[Dataset entries]
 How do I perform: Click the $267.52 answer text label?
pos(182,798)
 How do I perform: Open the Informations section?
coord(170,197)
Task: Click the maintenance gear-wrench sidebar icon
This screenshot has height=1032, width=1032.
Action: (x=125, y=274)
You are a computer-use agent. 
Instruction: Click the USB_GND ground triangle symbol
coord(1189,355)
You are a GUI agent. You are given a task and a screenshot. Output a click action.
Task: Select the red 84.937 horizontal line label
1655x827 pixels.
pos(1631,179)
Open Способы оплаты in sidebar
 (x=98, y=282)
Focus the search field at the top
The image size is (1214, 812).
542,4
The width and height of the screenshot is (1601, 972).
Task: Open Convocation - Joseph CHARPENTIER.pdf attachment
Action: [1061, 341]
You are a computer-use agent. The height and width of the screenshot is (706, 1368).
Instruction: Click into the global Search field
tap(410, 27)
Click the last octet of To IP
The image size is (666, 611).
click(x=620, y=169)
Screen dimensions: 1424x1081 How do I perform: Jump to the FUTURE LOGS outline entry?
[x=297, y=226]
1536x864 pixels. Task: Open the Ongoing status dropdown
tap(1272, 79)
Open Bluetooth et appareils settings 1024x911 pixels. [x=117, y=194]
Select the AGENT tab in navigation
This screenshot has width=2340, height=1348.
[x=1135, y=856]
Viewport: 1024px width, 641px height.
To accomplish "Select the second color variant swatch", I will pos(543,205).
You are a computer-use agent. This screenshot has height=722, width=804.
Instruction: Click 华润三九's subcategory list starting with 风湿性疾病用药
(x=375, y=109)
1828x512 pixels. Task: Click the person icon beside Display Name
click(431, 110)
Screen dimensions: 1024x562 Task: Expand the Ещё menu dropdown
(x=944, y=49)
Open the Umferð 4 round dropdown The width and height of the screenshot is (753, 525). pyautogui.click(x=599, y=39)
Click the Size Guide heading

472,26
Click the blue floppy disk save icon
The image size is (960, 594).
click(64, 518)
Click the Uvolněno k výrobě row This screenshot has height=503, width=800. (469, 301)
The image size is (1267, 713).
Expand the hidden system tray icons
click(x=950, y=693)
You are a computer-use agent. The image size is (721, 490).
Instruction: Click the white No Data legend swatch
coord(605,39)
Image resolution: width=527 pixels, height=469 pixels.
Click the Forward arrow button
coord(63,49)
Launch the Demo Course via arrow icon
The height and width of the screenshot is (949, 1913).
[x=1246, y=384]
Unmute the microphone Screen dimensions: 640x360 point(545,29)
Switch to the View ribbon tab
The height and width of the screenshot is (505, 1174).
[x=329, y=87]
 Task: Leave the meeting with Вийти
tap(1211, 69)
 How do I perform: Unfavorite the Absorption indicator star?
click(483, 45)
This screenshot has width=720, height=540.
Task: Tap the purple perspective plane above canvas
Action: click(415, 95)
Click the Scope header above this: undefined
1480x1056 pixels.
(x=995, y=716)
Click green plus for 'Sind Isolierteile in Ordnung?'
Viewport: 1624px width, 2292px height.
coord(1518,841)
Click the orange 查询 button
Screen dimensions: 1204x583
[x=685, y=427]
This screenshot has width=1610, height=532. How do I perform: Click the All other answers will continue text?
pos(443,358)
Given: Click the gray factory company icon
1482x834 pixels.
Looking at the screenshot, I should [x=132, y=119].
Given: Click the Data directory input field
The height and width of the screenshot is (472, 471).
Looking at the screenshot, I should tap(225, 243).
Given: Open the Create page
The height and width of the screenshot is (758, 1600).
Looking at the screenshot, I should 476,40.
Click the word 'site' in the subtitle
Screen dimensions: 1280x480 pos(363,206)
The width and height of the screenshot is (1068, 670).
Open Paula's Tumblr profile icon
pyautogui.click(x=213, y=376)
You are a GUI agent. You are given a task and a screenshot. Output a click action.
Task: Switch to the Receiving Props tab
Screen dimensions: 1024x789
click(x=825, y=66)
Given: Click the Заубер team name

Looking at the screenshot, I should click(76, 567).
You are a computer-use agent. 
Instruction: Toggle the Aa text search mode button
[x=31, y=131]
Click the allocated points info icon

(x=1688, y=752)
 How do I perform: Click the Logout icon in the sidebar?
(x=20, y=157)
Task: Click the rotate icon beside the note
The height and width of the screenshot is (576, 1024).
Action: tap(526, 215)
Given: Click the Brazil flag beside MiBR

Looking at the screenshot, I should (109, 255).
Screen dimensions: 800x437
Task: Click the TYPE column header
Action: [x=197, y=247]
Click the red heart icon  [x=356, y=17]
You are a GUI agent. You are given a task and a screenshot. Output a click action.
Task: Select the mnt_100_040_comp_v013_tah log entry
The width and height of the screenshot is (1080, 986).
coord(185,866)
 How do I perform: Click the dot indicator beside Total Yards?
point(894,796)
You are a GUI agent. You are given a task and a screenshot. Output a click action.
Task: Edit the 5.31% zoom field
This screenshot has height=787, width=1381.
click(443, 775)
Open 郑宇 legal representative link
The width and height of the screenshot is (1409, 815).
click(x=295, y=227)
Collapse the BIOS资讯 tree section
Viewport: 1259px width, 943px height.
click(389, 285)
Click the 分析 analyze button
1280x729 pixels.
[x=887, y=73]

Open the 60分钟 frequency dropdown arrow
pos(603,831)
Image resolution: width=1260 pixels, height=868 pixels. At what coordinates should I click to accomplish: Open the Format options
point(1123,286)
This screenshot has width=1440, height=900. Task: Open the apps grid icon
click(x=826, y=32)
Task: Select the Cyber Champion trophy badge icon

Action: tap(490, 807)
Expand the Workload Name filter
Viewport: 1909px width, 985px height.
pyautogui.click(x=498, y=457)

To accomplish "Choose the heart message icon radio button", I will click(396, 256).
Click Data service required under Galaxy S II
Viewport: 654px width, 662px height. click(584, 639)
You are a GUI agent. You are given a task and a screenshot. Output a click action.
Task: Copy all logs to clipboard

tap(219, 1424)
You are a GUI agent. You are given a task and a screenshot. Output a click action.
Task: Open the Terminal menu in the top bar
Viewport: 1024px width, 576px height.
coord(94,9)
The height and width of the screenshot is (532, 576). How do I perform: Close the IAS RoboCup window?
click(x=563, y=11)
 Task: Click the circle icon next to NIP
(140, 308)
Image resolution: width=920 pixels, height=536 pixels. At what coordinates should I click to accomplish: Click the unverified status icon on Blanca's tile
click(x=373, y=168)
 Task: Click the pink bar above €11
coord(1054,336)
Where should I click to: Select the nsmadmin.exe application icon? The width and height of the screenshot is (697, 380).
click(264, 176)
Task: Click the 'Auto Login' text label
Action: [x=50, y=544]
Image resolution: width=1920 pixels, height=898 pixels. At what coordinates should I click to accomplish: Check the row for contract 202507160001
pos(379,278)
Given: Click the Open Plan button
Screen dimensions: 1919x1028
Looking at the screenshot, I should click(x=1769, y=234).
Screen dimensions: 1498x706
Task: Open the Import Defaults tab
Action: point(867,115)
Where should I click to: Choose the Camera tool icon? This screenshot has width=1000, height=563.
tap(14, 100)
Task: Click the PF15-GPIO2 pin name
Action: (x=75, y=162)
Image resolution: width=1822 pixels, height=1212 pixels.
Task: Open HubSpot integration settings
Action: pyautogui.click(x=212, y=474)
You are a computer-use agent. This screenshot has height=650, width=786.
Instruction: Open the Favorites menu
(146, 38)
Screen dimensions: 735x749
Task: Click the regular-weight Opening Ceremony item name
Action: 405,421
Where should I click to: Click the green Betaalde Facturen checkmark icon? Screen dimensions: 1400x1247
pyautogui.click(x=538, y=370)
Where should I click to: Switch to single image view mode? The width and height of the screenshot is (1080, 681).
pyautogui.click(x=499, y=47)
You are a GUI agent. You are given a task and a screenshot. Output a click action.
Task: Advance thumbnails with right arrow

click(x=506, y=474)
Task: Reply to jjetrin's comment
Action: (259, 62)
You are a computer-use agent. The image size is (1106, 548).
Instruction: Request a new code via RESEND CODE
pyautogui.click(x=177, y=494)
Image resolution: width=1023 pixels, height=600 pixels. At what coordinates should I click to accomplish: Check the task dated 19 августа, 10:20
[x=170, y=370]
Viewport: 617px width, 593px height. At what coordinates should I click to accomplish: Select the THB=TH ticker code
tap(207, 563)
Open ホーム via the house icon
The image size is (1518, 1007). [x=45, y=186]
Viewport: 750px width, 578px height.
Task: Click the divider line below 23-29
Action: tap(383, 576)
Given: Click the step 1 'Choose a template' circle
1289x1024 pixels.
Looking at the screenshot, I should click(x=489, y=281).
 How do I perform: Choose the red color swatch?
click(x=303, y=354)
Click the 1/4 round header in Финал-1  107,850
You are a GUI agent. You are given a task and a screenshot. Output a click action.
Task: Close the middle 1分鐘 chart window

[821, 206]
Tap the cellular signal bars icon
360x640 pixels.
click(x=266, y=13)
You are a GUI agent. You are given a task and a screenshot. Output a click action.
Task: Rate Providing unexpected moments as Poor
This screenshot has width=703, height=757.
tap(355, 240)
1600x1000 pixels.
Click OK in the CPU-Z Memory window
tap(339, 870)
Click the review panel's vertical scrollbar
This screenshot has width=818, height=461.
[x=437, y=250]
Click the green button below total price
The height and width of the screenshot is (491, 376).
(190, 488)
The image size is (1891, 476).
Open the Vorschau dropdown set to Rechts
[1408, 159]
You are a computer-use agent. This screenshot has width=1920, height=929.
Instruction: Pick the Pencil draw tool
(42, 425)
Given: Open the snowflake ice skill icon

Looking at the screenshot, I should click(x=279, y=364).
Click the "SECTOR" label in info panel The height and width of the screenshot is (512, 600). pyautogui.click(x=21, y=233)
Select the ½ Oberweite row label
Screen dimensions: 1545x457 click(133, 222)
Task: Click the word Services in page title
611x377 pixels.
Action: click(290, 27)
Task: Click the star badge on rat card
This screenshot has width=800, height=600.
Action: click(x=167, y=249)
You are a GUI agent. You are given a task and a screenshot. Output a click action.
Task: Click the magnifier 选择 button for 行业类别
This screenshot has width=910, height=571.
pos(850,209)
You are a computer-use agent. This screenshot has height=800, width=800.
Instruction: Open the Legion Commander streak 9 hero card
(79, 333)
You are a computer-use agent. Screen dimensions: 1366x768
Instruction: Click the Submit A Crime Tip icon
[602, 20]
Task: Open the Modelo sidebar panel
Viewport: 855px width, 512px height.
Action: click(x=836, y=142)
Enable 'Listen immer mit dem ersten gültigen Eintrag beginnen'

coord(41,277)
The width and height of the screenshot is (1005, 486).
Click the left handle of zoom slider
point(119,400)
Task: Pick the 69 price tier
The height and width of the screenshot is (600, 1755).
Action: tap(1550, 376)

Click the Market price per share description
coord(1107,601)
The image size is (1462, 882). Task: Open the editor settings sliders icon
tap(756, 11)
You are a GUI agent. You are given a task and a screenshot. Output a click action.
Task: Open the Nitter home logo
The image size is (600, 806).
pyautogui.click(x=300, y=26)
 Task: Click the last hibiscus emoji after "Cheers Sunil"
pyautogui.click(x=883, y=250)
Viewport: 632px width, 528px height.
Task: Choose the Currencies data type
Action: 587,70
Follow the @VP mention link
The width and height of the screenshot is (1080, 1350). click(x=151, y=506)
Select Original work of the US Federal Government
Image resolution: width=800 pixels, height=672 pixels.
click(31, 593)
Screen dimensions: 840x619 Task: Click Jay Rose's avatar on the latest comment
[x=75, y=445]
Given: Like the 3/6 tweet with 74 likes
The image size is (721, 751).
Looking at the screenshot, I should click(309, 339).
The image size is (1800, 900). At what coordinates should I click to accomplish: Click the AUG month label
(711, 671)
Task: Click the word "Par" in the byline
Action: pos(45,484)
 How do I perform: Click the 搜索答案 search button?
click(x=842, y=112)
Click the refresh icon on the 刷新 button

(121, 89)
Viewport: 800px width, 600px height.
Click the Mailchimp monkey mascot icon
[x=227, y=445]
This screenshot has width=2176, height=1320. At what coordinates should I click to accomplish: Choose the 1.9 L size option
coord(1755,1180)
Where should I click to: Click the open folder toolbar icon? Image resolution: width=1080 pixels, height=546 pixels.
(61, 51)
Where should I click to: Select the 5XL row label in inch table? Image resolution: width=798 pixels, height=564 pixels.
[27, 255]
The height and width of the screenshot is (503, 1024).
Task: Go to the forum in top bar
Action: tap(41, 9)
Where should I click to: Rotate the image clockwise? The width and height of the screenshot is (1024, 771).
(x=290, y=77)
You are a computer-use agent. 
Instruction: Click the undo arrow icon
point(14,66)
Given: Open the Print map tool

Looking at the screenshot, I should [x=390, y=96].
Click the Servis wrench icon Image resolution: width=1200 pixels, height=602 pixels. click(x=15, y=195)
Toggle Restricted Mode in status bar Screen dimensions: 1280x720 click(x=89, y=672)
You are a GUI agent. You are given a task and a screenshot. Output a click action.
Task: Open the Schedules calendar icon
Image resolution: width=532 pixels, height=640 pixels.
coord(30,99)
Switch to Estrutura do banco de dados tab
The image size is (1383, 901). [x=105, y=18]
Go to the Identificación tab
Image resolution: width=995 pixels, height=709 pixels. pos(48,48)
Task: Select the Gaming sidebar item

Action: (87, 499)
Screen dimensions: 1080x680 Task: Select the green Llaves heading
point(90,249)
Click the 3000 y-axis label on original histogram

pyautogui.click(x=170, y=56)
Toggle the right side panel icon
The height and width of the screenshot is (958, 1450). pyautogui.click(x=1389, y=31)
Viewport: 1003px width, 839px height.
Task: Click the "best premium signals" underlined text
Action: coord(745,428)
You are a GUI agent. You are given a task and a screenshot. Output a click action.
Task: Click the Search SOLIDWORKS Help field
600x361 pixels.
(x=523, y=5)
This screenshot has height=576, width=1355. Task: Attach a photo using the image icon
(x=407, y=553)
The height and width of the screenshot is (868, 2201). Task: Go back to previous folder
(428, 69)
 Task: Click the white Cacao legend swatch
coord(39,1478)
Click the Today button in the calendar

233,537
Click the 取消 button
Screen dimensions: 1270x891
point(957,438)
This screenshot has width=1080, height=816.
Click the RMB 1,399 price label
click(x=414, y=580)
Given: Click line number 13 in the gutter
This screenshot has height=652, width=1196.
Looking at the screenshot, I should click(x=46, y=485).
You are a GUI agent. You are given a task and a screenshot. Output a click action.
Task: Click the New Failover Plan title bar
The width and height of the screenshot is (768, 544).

Problem. Only the lines from the one containing "This screenshot has height=652, width=1196." through the end of the data above are wanted, both ends included; restate them word for word.

Answer to this exercise.
This screenshot has height=652, width=1196.
Looking at the screenshot, I should click(x=46, y=485).
You are a GUI agent. You are given a task and a screenshot. Output a click action.
Task: Click the New Failover Plan title bar
The width and height of the screenshot is (768, 544).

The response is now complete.